Creo que todos hemos visto la historia de Pinocho, el niño de madera que anhelaba convertirse en un niño de verdad.
Pero esta vez no vengo a hablarles de la versión original de Disney, ni del fallido live action que lanzó la compañía del ratón, sino de la hermosa y desgarradora adaptación del maestro mexicano Guillermo del Toro.
Sinopsis
Esta historia no es la clásica que todos recordamos. En esta ocasión, Del Toro adapta directamente el material original: la novela de Carlo Collodi.
Por eso, debemos prepararnos para una versión mucho más cruda y trágica que la reinterpretación colorida que nos ofreció Disney.
La cinta transcurre durante la Primera Guerra Mundial, en una Italia dominada por el régimen fascista de Benito Mussolini. Desde ese contexto ya podemos imaginar el tono: un mundo moralmente quebrado, impregnado de tristeza, pérdida y autoritarismo.
En medio de ese caos, el hada del bosque da vida a Pinocho, una creación nacida del dolor y la desesperación de Geppetto, quien, ahogado por la tristeza tras la muerte de su hijo Carlo, talla al pequeño en una noche de borrachera.
A partir de aquí, el propósito del niño de madera no será convertirse en “un niño de verdad”, sino conseguir el amor de su creador a cualquier precio.
Personajes y animación
Si algo distingue a esta versión es su animación.
Aunque Del Toro ya había participado en proyectos animados, esta es su primera película dirigida completamente en formato stop motion, y lo hace con una maestría impresionante.
Cada textura, cada movimiento y cada sombra respiran ese sello artesanal que tanto caracteriza al cineasta.
El diseño de personajes es fascinante.

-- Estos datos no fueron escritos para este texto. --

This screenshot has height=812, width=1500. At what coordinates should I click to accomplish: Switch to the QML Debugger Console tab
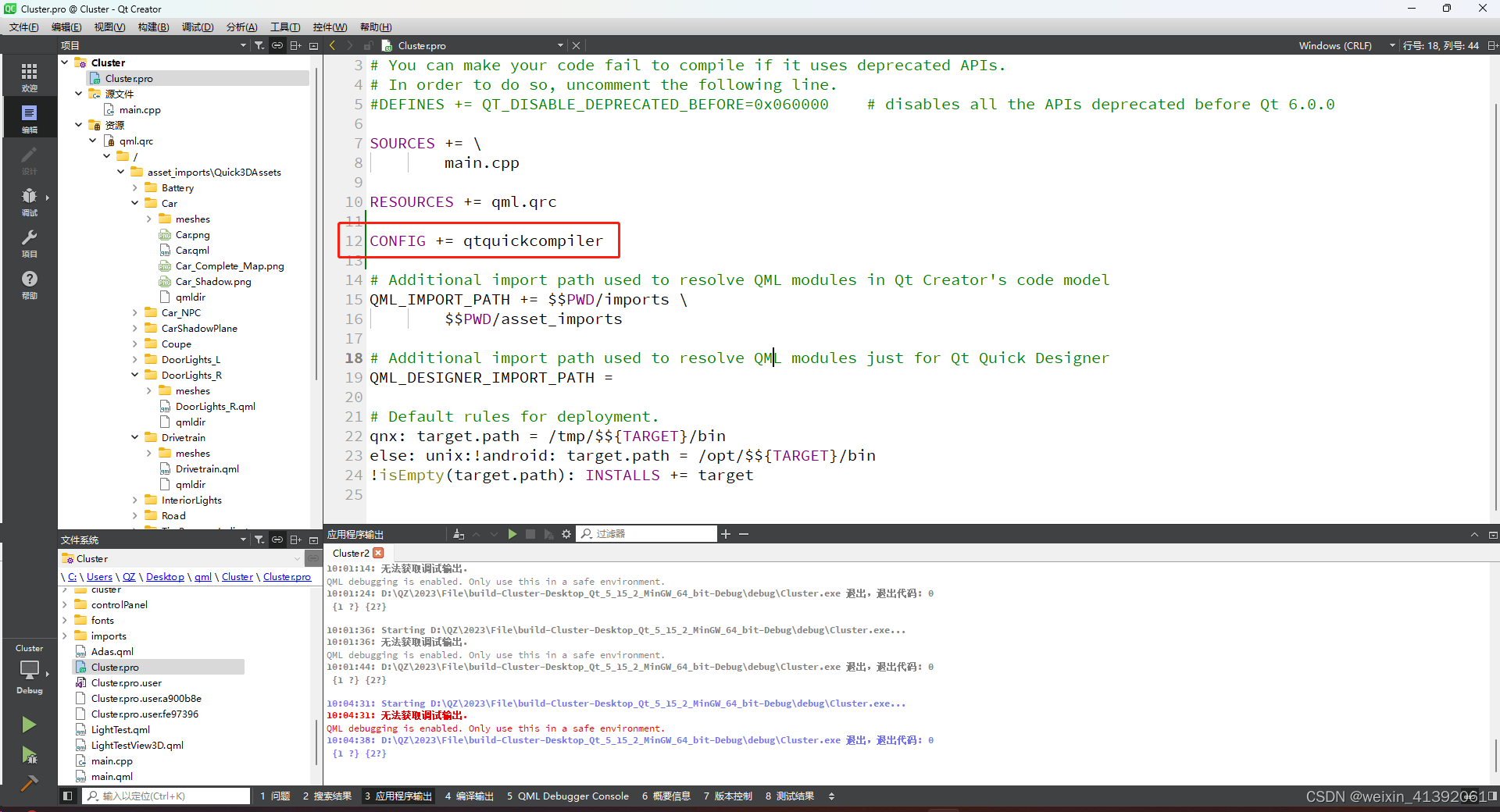coord(568,796)
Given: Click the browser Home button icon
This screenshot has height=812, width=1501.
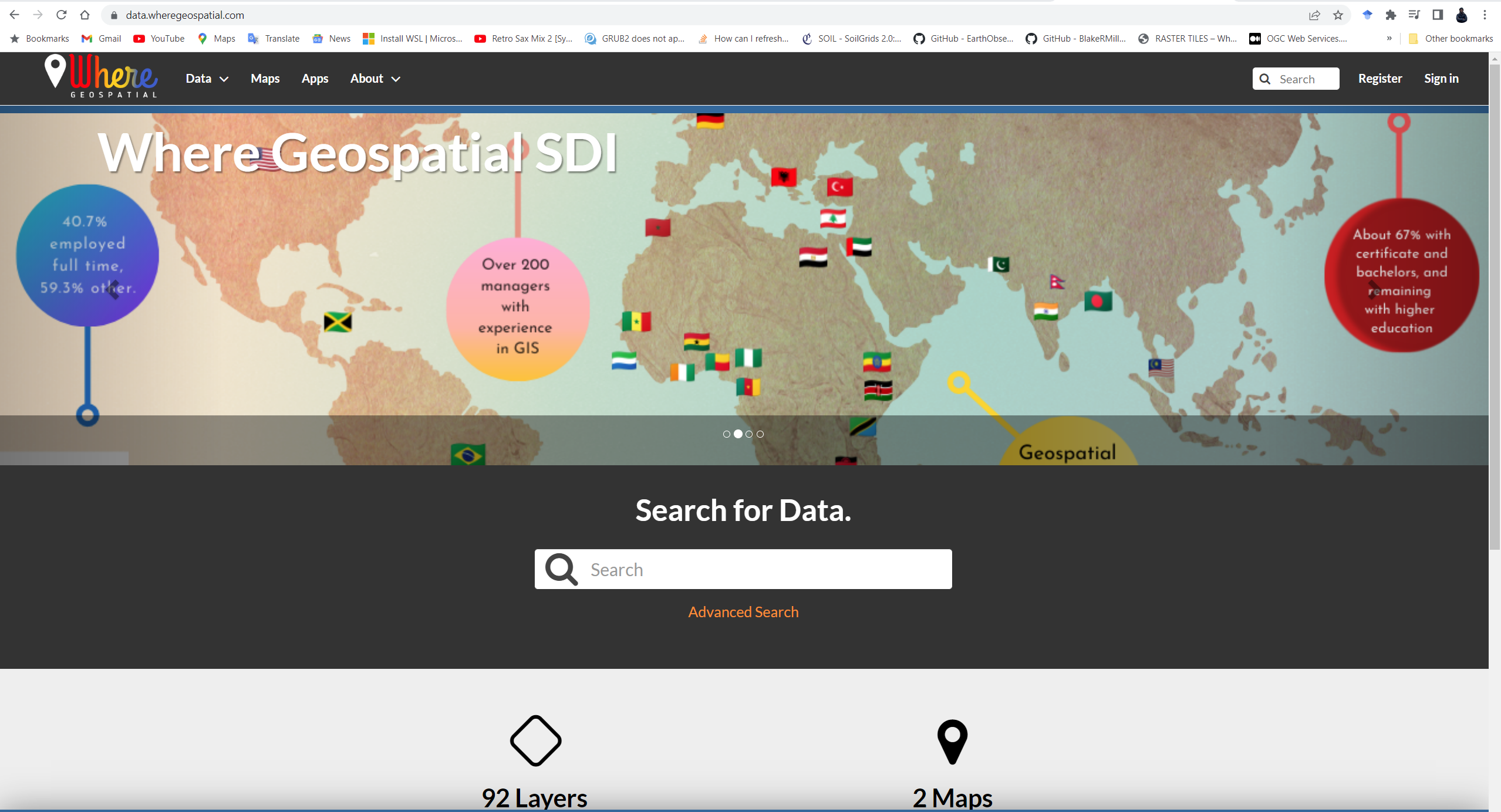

La creatividad de Del Toro se nota en cada detalle, desde los rostros humanos hasta las criaturas mágicas que habitan el bosque.
Los escenarios, por su parte, oscilan entre la calidez de los momentos tiernos y la oscuridad de los episodios bélicos, creando un contraste visual potente que refuerza el tono emocional del filme.
En cuanto al elenco de personajes, todos tienen su momento para brillar.
Sebastián J. Grillo, narrador y guía moral de la historia, actúa como contrapunto cómico y filosófico, aunque a veces se siente que podría haber tenido un poco más de peso en la trama.
Aun así, la película mantiene un equilibrio admirable entre protagonistas y secundarios: nadie acapara toda la atención, y eso fortalece la narrativa coral.
Y sí, Pinocho puede ser desesperante.
El niño de madera se comporta como un pequeño malcriado, impulsivo y ruidoso… pero también genuino. Es irritante porque es real. No representa la inocencia idealizada de otros retratos, sino la curiosidad desbordante de un niño que apenas está aprendiendo lo que significa ser humano.
Canciones
La película incluye algunas canciones —no más de cuatro—, pero no esperes un musical.
Cada pieza está bien integrada en la narrativa y cumple una función específica: resaltar emociones, reforzar el contexto o brindar un pequeño respiro entre tanta carga dramática.
Nada está puesto “porque sí”, lo cual se agradece profundamente.
Conclusión
Pinocho es una joya cinematográfica que trasciende su historia conocida para convertirse en una reflexión sobre la vida, la pérdida y la identidad.
Del Toro logra recordarnos tres cosas esenciales:
1. La animación no es un género infantil, sino un lenguaje artístico capaz de contar cualquier historia.
2. No necesitas cambiar quién eres para ser amado. Ser auténtico siempre será más valioso que ser perfecto.
3. La vida es finita. Todos tenemos un inicio y un final, y aceptar esa verdad nos permite valorar mejor el tiempo que tenemos.
Por todo esto, Pinocho de Guillermo del Toro se gana sus merecidos 10 escudos de 10.
Una obra que no solo se mira… sino que se siente.